REQUIREMENTS:
a) Reproduce the passage of the blog excerpt starting at "It’s Lent–time for" and ending at "contraband after Easter.".
b) List the things the blog excerpt names as examples of what someone might give up for Lent.

EXTRACT PROVIDED:
......

My Hero

So I called my sister on my walk to the metro this morning. She’s a nurse, working down in Tidewater, Virginia. It made me realize all over again just how “cushy” my job really is. Here I am stressing about deadlines and authors and making sure commas are all inserted just so…and my sister tells me she’s having to deal with her second death in a week.

Sarah, you’re my hero. Just thought you ought to know it. Thanks to everyone who works those truly “tough” jobs. And now, I’m going back to copyediting.

Sundays: Yea or Nay?

It’s Lent–time for the age-old debate: should we maintain our Lenten observances (giving up chocolate, iPods, Facebook, or what have you) from Ash Wednesday through Easter Sunday with no reprieve? Or can we celebrate the “mini-Easter” of Sunday each week and indulge in the things we’ve given up? I’ve had this conversation three times with different people in the past week, so thought it a good thing to post about.

On the one hand, it seems a little weak to insist on a weekly “out.” As a reaction against this weakness, I observed Lent for years by sticking doggedly to my allotted penance from one end of the season to the other, and only enjoyed the contraband after Easter.

......

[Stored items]

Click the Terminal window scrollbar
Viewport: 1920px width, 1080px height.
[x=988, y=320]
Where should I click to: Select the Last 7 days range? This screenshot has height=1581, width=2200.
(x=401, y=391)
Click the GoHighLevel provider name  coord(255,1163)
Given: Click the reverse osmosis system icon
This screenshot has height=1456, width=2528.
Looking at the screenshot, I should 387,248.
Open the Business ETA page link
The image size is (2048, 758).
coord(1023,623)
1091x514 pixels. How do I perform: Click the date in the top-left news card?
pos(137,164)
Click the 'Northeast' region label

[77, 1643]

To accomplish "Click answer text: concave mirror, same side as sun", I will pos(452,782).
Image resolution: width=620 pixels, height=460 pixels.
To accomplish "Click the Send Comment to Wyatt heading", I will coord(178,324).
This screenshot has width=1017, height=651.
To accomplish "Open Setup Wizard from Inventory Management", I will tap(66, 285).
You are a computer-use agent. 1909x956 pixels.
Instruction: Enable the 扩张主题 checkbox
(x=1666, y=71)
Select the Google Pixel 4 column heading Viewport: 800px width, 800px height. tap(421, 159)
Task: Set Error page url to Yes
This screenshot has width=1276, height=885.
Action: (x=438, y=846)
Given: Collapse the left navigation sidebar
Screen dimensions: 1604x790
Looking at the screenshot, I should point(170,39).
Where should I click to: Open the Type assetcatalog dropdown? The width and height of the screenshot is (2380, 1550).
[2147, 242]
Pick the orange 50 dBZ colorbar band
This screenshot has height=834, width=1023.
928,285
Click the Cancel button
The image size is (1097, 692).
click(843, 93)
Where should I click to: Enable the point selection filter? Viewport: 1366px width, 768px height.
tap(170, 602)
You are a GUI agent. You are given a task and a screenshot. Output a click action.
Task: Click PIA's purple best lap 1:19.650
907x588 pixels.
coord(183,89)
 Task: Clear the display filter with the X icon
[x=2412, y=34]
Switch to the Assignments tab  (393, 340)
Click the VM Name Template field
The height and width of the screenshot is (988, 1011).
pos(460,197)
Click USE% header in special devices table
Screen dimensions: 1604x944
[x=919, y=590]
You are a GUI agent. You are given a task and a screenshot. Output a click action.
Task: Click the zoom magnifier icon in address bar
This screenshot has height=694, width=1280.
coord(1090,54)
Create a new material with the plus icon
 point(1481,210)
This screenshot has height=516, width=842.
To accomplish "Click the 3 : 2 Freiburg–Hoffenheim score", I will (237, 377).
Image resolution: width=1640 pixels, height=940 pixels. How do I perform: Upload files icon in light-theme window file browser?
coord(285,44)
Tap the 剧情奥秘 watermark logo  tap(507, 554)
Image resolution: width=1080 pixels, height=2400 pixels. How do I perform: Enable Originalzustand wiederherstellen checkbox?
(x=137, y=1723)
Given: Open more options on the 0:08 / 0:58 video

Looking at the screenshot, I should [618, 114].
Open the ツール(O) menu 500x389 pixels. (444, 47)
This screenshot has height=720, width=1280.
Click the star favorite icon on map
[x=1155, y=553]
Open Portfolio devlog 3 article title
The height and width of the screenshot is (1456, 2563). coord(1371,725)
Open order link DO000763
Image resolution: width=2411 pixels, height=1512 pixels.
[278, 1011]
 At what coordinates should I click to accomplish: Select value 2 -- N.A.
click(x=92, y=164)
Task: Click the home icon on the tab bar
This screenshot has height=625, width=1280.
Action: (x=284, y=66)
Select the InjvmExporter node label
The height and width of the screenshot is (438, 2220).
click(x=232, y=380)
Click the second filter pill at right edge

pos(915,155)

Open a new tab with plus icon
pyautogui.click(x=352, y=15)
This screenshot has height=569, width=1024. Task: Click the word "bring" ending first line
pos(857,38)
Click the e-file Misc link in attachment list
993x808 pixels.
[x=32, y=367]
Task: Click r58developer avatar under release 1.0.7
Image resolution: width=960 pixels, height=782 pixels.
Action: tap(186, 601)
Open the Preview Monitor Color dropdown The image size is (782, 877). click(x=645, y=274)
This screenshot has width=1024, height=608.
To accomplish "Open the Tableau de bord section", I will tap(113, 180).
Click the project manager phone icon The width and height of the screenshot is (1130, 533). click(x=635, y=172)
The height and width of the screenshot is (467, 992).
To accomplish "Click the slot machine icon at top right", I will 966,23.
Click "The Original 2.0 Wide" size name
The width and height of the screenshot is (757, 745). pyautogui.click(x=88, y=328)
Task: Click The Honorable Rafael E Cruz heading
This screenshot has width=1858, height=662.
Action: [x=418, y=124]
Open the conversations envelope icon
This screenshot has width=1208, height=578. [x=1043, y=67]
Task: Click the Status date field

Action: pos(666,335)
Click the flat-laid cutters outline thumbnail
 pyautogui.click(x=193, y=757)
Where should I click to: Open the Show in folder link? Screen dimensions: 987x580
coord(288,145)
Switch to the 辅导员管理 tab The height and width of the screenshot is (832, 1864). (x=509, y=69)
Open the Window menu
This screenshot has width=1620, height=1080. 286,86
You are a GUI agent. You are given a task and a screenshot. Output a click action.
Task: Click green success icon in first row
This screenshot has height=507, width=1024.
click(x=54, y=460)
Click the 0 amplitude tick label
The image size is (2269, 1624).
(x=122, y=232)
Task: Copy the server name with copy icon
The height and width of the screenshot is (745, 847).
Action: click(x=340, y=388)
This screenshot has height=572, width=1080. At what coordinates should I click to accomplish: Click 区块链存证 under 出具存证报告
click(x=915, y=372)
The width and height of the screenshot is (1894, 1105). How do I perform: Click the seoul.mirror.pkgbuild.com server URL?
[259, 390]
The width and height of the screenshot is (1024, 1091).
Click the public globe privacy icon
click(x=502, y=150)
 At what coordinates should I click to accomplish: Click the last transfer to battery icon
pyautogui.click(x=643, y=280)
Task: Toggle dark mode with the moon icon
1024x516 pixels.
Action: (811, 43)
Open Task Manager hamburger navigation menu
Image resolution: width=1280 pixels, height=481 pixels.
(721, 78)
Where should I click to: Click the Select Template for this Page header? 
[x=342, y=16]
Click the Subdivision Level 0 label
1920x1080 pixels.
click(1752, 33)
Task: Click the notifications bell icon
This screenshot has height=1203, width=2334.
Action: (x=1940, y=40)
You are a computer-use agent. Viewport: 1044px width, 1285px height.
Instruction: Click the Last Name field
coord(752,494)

......

ANSWERS BELOW:
a)
It’s Lent–time for the age-old debate: should we maintain our Lenten observances (giving up chocolate, iPods, Facebook, or what have you) from Ash Wednesday through Easter Sunday with no reprieve? Or can we celebrate the “mini-Easter” of Sunday each week and indulge in the things we’ve given up? I’ve had this conversation three times with different people in the past week, so thought it a good thing to post about.

On the one hand, it seems a little weak to insist on a weekly “out.” As a reaction against this weakness, I observed Lent for years by sticking doggedly to my allotted penance from one end of the season to the other, and only enjoyed the contraband after Easter.

b) chocolate, iPods, Facebook